Work task: Each line of the data needs to be transcribed exactly.

Source information:

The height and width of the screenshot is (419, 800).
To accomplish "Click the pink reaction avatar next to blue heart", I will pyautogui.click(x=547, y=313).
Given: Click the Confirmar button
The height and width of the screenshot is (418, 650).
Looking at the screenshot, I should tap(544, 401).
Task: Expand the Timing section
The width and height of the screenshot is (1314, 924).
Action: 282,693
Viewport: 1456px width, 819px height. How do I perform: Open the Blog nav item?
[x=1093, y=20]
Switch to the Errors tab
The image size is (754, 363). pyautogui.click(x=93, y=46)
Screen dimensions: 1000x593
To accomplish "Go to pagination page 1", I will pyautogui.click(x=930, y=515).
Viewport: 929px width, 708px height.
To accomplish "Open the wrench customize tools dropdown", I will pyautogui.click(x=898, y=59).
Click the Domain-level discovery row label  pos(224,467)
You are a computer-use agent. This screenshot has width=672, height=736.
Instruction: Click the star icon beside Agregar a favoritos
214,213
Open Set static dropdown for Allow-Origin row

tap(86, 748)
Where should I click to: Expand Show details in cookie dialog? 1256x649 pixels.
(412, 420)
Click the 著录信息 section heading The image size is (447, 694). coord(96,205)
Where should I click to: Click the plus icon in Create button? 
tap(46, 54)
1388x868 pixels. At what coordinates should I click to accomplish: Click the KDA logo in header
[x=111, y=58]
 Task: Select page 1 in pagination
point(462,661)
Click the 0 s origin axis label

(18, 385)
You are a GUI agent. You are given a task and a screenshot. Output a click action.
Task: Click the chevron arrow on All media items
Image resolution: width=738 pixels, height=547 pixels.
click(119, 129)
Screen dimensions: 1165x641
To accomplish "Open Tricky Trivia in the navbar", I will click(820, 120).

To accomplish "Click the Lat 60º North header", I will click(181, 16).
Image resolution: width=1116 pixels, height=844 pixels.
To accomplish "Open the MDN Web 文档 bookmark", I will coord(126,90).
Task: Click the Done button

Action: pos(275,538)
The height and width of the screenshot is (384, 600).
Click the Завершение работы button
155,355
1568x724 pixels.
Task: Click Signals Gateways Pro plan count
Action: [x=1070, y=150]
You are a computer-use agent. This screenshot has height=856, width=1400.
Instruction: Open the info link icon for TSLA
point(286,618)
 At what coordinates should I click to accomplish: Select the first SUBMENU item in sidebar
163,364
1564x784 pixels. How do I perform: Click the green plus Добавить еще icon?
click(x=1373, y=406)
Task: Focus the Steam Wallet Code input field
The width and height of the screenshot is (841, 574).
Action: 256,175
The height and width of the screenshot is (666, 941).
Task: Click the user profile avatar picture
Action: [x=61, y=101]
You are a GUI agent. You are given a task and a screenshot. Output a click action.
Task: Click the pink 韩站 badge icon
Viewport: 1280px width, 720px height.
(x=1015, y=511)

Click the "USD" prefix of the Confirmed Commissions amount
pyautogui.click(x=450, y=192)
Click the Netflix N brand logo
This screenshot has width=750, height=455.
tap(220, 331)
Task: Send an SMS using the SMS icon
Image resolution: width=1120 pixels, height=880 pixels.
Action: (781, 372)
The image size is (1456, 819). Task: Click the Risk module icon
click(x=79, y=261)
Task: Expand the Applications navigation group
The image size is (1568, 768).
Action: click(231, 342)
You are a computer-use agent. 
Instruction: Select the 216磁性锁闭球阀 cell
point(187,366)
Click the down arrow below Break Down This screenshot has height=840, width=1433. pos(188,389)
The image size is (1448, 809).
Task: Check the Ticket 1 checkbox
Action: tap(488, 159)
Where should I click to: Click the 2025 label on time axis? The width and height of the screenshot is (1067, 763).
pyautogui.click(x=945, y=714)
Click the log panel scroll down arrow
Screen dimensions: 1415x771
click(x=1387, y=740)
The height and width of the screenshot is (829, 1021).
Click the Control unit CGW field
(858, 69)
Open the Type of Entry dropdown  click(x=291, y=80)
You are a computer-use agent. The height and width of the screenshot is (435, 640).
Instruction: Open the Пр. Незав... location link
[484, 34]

Result below:
The height and width of the screenshot is (419, 800).
To accomplish "Click the pink reaction avatar next to blue heart", I will pyautogui.click(x=547, y=313).
Given: Click the Confirmar button
The height and width of the screenshot is (418, 650).
Looking at the screenshot, I should tap(544, 401).
Task: Expand the Timing section
The width and height of the screenshot is (1314, 924).
Action: 282,693
Viewport: 1456px width, 819px height. How do I perform: Open the Blog nav item?
[x=1093, y=20]
Switch to the Errors tab
The image size is (754, 363). pyautogui.click(x=93, y=46)
Screen dimensions: 1000x593
To accomplish "Go to pagination page 1", I will pyautogui.click(x=930, y=515).
Viewport: 929px width, 708px height.
To accomplish "Open the wrench customize tools dropdown", I will pyautogui.click(x=898, y=59).
Click the Domain-level discovery row label  pos(224,467)
You are a computer-use agent. This screenshot has width=672, height=736.
Instruction: Click the star icon beside Agregar a favoritos
214,213
Open Set static dropdown for Allow-Origin row

tap(86, 748)
Where should I click to: Expand Show details in cookie dialog? 1256x649 pixels.
(412, 420)
Click the 著录信息 section heading The image size is (447, 694). coord(96,205)
Where should I click to: Click the plus icon in Create button? 
tap(46, 54)
1388x868 pixels. At what coordinates should I click to accomplish: Click the KDA logo in header
[x=111, y=58]
 Task: Select page 1 in pagination
point(462,661)
Click the 0 s origin axis label

(18, 385)
You are a GUI agent. You are given a task and a screenshot. Output a click action.
Task: Click the chevron arrow on All media items
Image resolution: width=738 pixels, height=547 pixels.
click(119, 129)
Screen dimensions: 1165x641
To accomplish "Open Tricky Trivia in the navbar", I will click(820, 120).

To accomplish "Click the Lat 60º North header", I will click(181, 16).
Image resolution: width=1116 pixels, height=844 pixels.
To accomplish "Open the MDN Web 文档 bookmark", I will coord(126,90).
Task: Click the Done button

Action: pos(275,538)
The height and width of the screenshot is (384, 600).
Click the Завершение работы button
155,355
1568x724 pixels.
Task: Click Signals Gateways Pro plan count
Action: [x=1070, y=150]
You are a computer-use agent. This screenshot has height=856, width=1400.
Instruction: Open the info link icon for TSLA
point(286,618)
 At what coordinates should I click to accomplish: Select the first SUBMENU item in sidebar
163,364
1564x784 pixels. How do I perform: Click the green plus Добавить еще icon?
click(x=1373, y=406)
Task: Focus the Steam Wallet Code input field
The width and height of the screenshot is (841, 574).
Action: 256,175
The height and width of the screenshot is (666, 941).
Task: Click the user profile avatar picture
Action: [x=61, y=101]
You are a GUI agent. You are given a task and a screenshot. Output a click action.
Task: Click the pink 韩站 badge icon
Viewport: 1280px width, 720px height.
(x=1015, y=511)

Click the "USD" prefix of the Confirmed Commissions amount
pyautogui.click(x=450, y=192)
Click the Netflix N brand logo
This screenshot has width=750, height=455.
tap(220, 331)
Task: Send an SMS using the SMS icon
Image resolution: width=1120 pixels, height=880 pixels.
Action: (781, 372)
The image size is (1456, 819). Task: Click the Risk module icon
click(x=79, y=261)
Task: Expand the Applications navigation group
The image size is (1568, 768).
Action: click(231, 342)
You are a computer-use agent. 
Instruction: Select the 216磁性锁闭球阀 cell
point(187,366)
Click the down arrow below Break Down This screenshot has height=840, width=1433. pos(188,389)
The image size is (1448, 809).
Task: Check the Ticket 1 checkbox
Action: tap(488, 159)
Where should I click to: Click the 2025 label on time axis? The width and height of the screenshot is (1067, 763).
pyautogui.click(x=945, y=714)
Click the log panel scroll down arrow
Screen dimensions: 1415x771
click(x=1387, y=740)
The height and width of the screenshot is (829, 1021).
Click the Control unit CGW field
(858, 69)
Open the Type of Entry dropdown  click(x=291, y=80)
You are a computer-use agent. The height and width of the screenshot is (435, 640).
Instruction: Open the Пр. Незав... location link
[484, 34]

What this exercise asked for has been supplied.